Well, so it is with many issues today, such as welfare. Among the first objections to the idea of a market society is that the poor will suffer and have no one to care for them. One response is that private charity can handle it, and yet we look around and see private charities handling only comparatively small tasks. The sector just isn't big enough to pick up where government leaves off.

This is where imagination is required. The problem is that government services have crowded out private ones and reduced private-sector services beyond what they would be in a free market. Before the age of the welfare state, charities in the 19th century were a vast operation comparable in size to the largest industries. They expanded according to need. They were mostly provided by the churches through donations, and the ethic was there: everyone gave a portion of the family budget to the charitable sector. A nun like Mother Cabrini ran a charitable empire.

But then in the progressive era, ideology changed. Charity came to be considered a public good, something to be professionalized. The state began to encroach on territory once reserved to the private sector. And as the welfare state grew throughout the 20th century, the comparative size of the private sector shrank. As bad off as we are in the United States, it is nothing compared with Europe, the continent that gave birth to charitable services. Today, few Europeans donate a dime to charity, because everyone is of the belief that this is a government service.
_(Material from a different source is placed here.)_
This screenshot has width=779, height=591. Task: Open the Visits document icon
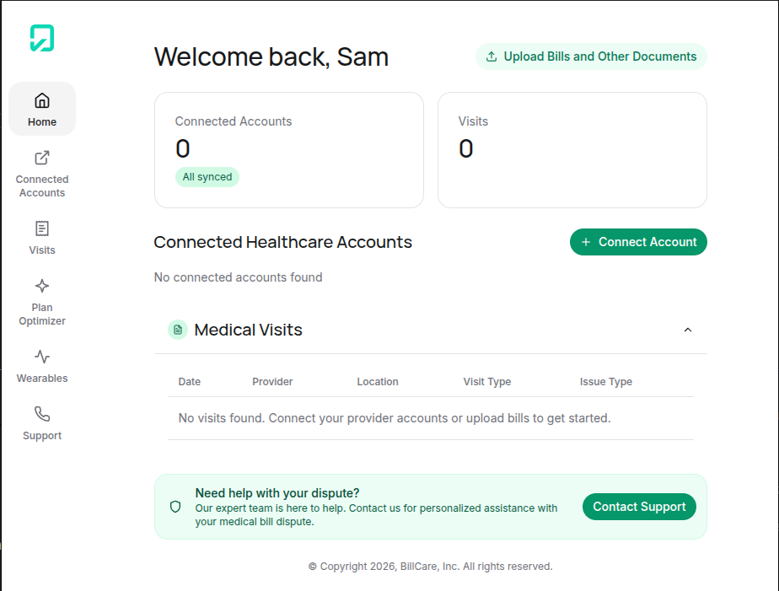42,228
Moreover, after high taxes and high prices, there isn't much left over to donate.

It is the same in every area the government has monopolized. Until Fed-Ex and UPS came along to exploit a loophole in the letter of the law, people couldn't imagine how the private sector could deliver mail. There are many similar blind spots today in the area of justice provision, security, schooling, medical care, monetary policy, and coinage services. People are aghast at the suggestion that the market should provide all these, but only because it requires mental experiments and a bit of imagination to see how it is possible.

Once you understand economics, the reality that everyone sees takes on a new significance. Wal-Mart is not a pariah but a glorious achievement of civilization, an institution that has finally put to rest that great fear that has pervaded all of human history: the fear that the food will run out. In fact, even the smallest products dazzle the mind once you understand the incredible complexity of the production process and how the market manages to coordinate it all toward the end of human betterment. The achievements of the market suddenly appear in sharp relief all around you.

And then you begin to see the unseen: how much more secure we would be with private security, how much more just society would be if justice were privatized, how much more compassionate we would be if the human heart were trained by private experience rather than government bureaucracies.

And what makes the difference? The socialist and the advocate of free markets observe the same facts. But the person with economic knowledge understands their significance and implications. It is that bit of education that makes the difference. This is why we must never underestimate the central role of teaching about economics. Facts will always be with us. Wisdom, however, must be taught. Achieving a culture-wide understanding of liberty and its implications has never been more important.